Elyssa Koren, With brazen indifference for the health and safety of women, the United Nations’ top health tsar has registered “absolute support” for self-managed at home abortions—a practice which in the United States alone already has resulted in 4,000 adverse reactions and 24 maternal deaths. It is no coincidence that the World Health Organization has aggressively championed self-managed abortion, at the same time that countries across the globe engage in domestic battles over the practice.
As a medical expert, the newly appointed UN Special Rapporteur on the right to health, Dr. Tlaleng Mofokeng, should be well aware that chemical abortions are 4 times more dangerous for women than surgical abortions—a statistic that carries with it exacerbated consequences in the developing world. Why then the dangerous insistence on a practice that is antithetical to the wellbeing of women? It is clear that Dr. Mofokeng’s ambition, as an abortion practitioner herself, is to use her position at the helm of the global health movement to advance a “human right” to abortion.
The U.S. is currently confronting the dangers of the abortion pill at home with a federal judge lifting the requirement that pregnant women complete a medical appointment to procure the drugs. It is imperative for the health of women everywhere that this fight be played out, and won, according to strictly American terms, without UN interference. This May, for example, a UN working group issued a letter claiming that the U.S. was impinging on a so-called “right to abortion” as a result of the COVID-19 pandemic. Singling out pro-life measures in Texas, Oklahoma, Alabama, Iowa, Ohio, Arkansas, Louisiana, and Tennessee, the letter noted that these states “with a long history of restrictive practices against abortion, appear to be manipulating the [COVID-19] crisis to severely restrict women’s reproductive rights.”
Delving into the pro-life policies of not only a sovereign country, but also of its individual states, represents a gross interference in our domestic affairs. While the UN undoubtedly wields significant influence, it has no legal authority to violate national laws to promote abortion. Likewise, while Dr. Mofokeng has found a powerful platform for her agenda, her claims represent not only bad medicine, but also bad law.
There is no right to abortion in international law. In fact, international human rights are grounded in the protection of the right to life for everyone at all stages. Correspondingly, the majority of the 193 Member States that make up the UN either prohibit or heavily restrict abortion. Most countries, just like most people, value unborn human life.
The UN provides a hospitable platform for the radical vision of the Special Rapporteur, chipping away at the resolve of governments to maintain sovereign protections for unborn life. The right to life is continuously disregarded and degraded at the system’s highest levels. For instance, the Secretary General recently identified “reproductive health services” (abortion) as the most important part of the UN’s COVID-19 response.
Mounting evidence that the UN is using the pandemic to force countries to legalize abortion in exchange for coronavirus aid money is proof of egregious disregard for national sovereignty. Pro-life country Ecuador, for example, was awarded $8 million from the UN to combat the virus, with an added caveat that it legalize abortion, in addition to deploying DIY abortion kits inside the country. The kits include a variety of abortion materials such as vacuum extractors, tools for dilation and curettage, cranioclasts for the crushing of fetal skulls, in addition to abortifacient medications.
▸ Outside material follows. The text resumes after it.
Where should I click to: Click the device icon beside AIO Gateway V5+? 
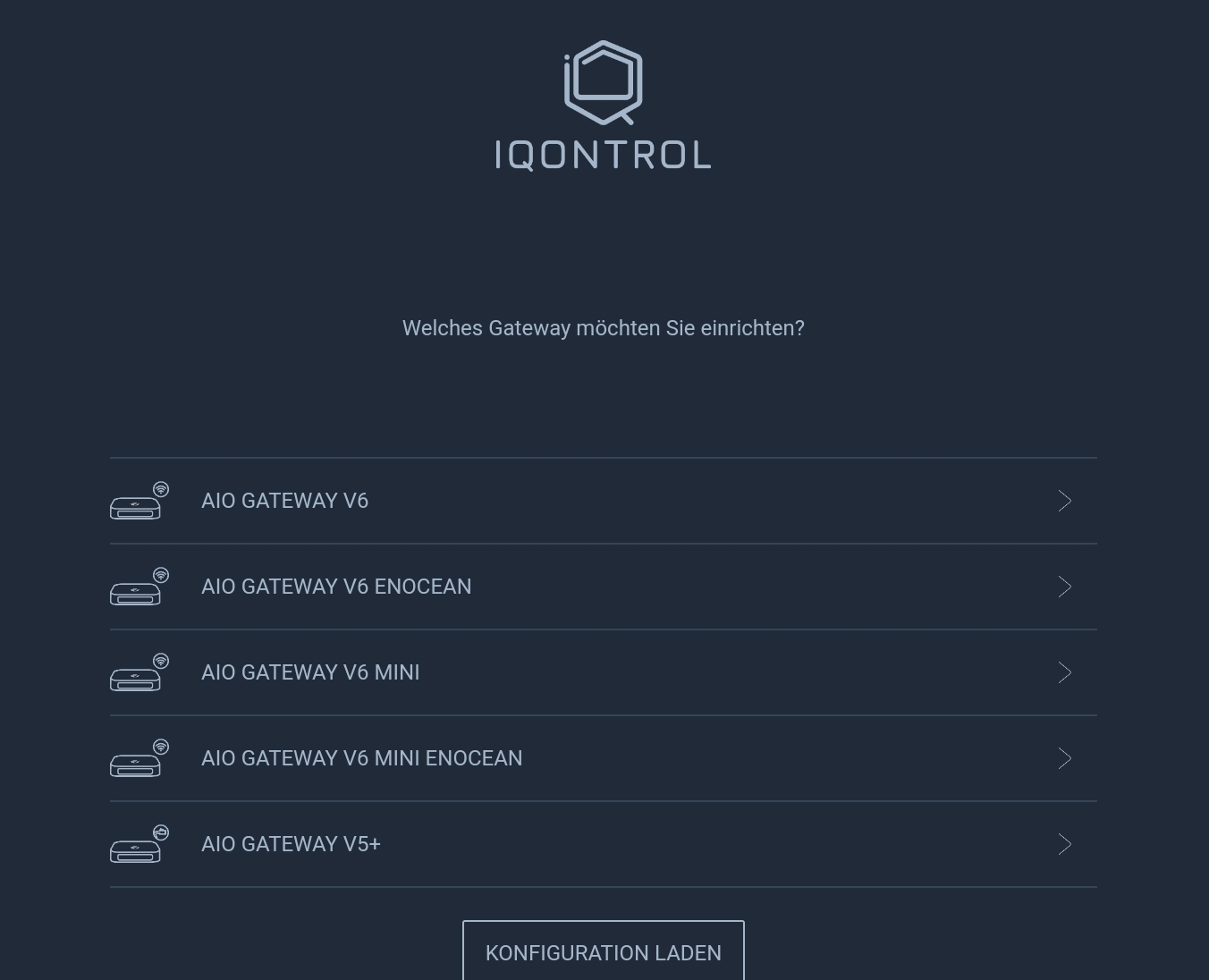(137, 848)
Dr. Mofokeng blames U.S. pro-life aid conditionalities for hurting women in the developing world. But in preventing funding from going toward abortions, the U.S. aligns with pro-life laws in the countries it assists. The U.S. position demonstrates a crucial respect for national sovereignty, glaringly absent from the UN. She’s right—“unless we stop being dependent on foreign aid, we can’t set our own agenda”—except it is the pro-abortion machinery of the UN, not U.S. pro-life assistance, that holds countries captive.
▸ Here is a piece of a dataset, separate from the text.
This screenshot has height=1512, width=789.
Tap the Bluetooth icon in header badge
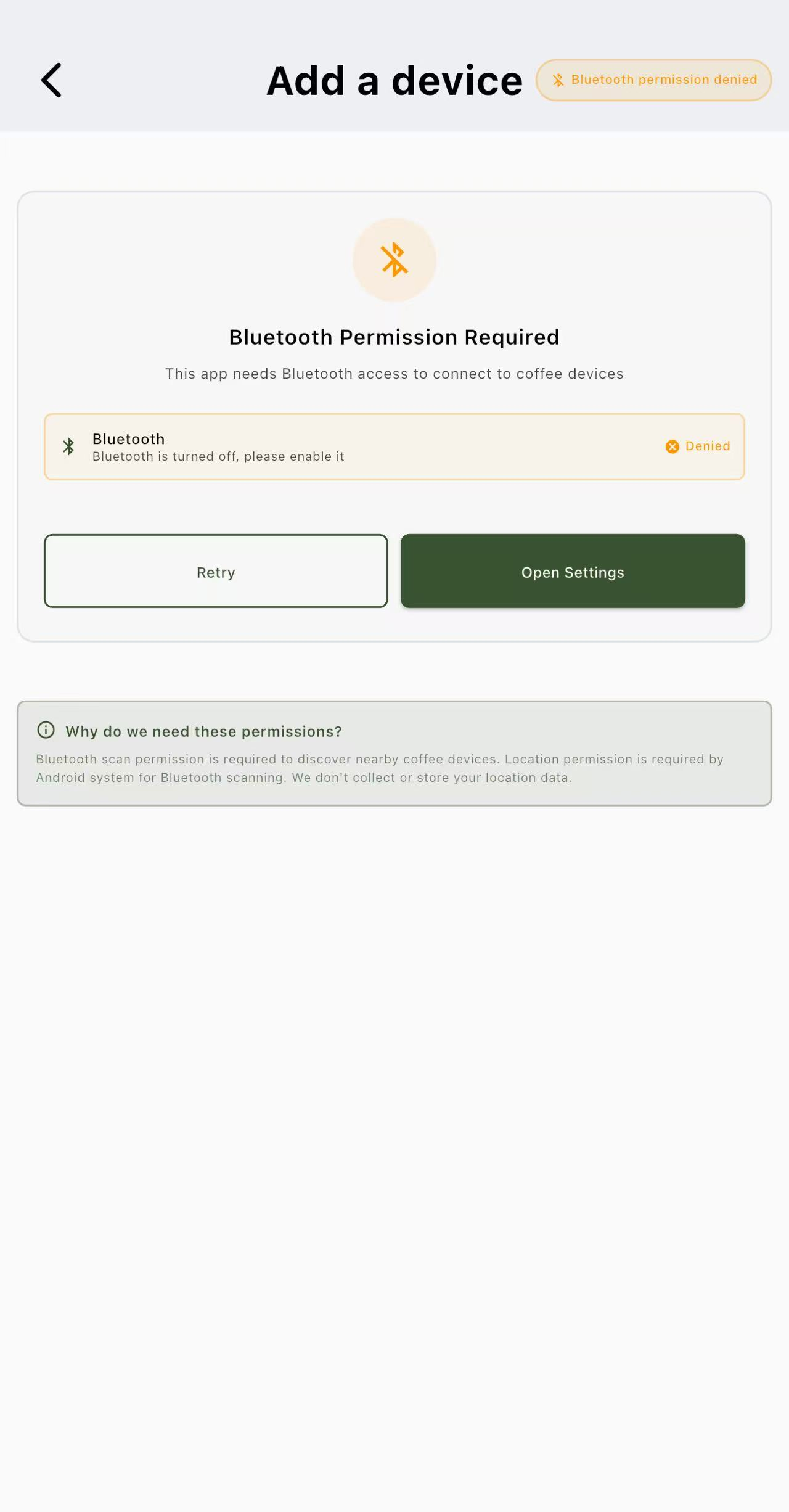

Last week, the U.S. voted against a UN COVID-19 resolution due to its abortion promotion, citing that, “there is no international right to abortion, nor is there any duty on the part of States to finance or facilitate abortion.” Critics may argue that the U.S. has no business boycotting UN abortion promotion given the intensity of debate on the topic in our own domestic context. But this is precisely why the U.S. must stand its ground against the UN. The majority of Americans insist on the protection of unborn life—the fight is alive and well in this country—and the UN must not be allowed to override the resounding pro-life truths that these Americans share with most people around the world.
While Dr. Mofokeng maintains that abortion is a “normal outcome” of pregnancy, women, and their babies, deserve better. Despite the power of her office, it is clear that the positions advanced by the Special Rapporteur represent nothing more than an ideological manipulation of what the majority knows to be true—pregnancy is not a disease and abortion is not health care.